• _WORK TASK_: The pictures are to be omitted when the entries are reproduced exactly.

** Opening DATA SUPPLIED block **

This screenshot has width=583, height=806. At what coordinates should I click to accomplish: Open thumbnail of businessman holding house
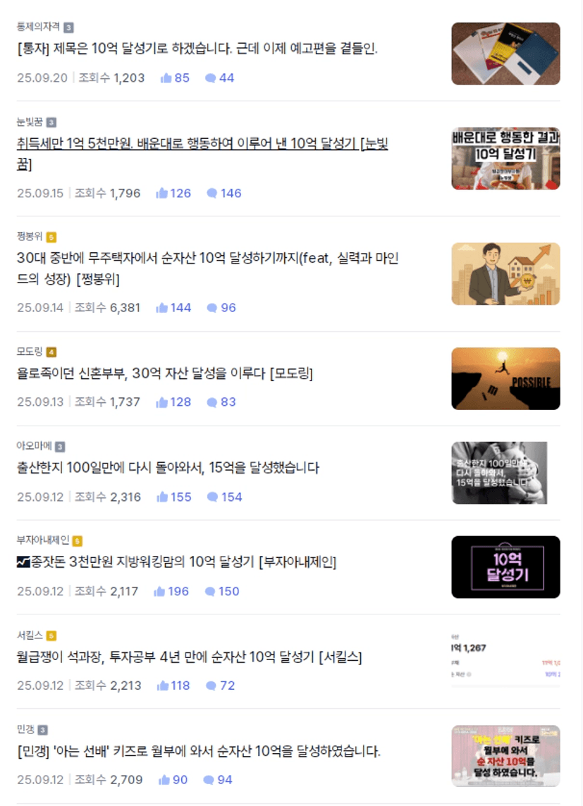tap(506, 274)
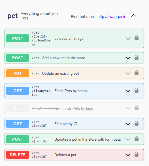Click authorization lock on Update an existing pet
Image resolution: width=149 pixels, height=166 pixels.
[x=137, y=73]
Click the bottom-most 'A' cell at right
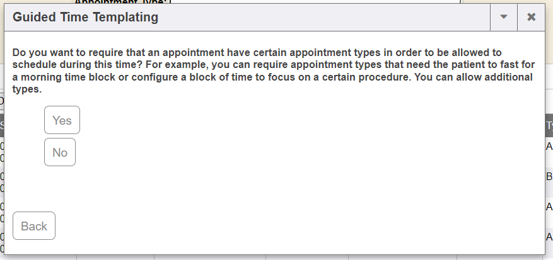The image size is (553, 260). click(x=549, y=237)
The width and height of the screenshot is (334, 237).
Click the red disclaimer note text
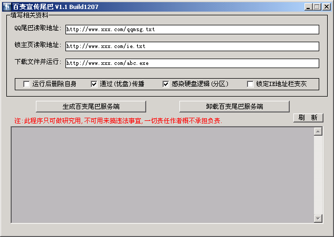tap(118, 121)
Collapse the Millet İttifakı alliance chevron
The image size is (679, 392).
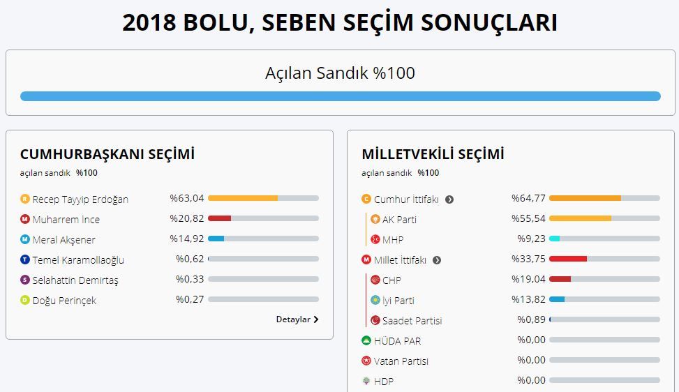pos(437,260)
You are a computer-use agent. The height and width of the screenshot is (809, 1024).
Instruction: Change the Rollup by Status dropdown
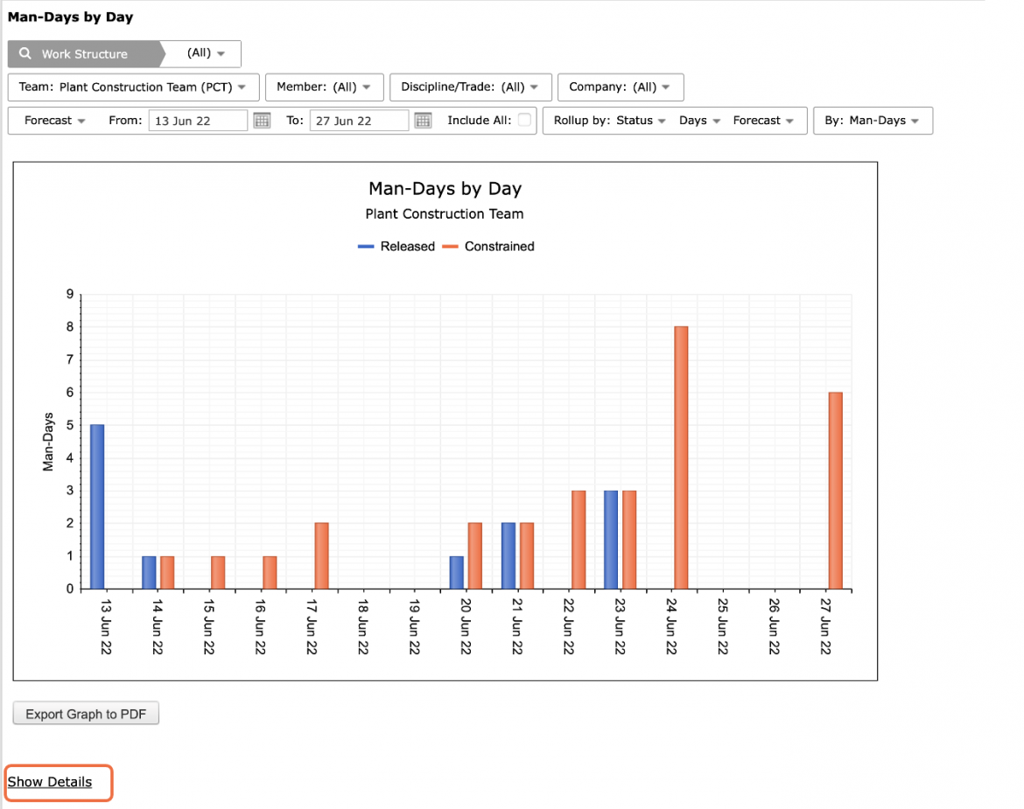click(x=609, y=121)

** Closing DATA SUPPLIED block **

• _TASK RESULT_:
This screenshot has width=583, height=806. At what coordinates should I click to accomplish: Open thumbnail of businessman holding house
tap(506, 274)
Click authorization lock on Update an existing pet
Image resolution: width=149 pixels, height=166 pixels.
[x=137, y=73]
Click the bottom-most 'A' cell at right
The image size is (553, 260). click(x=549, y=237)
The width and height of the screenshot is (334, 237).
Click the red disclaimer note text
tap(118, 121)
Collapse the Millet İttifakı alliance chevron
The image size is (679, 392).
pos(437,260)
You are a computer-use agent. The height and width of the screenshot is (809, 1024).
Instruction: Change the Rollup by Status dropdown
click(x=609, y=121)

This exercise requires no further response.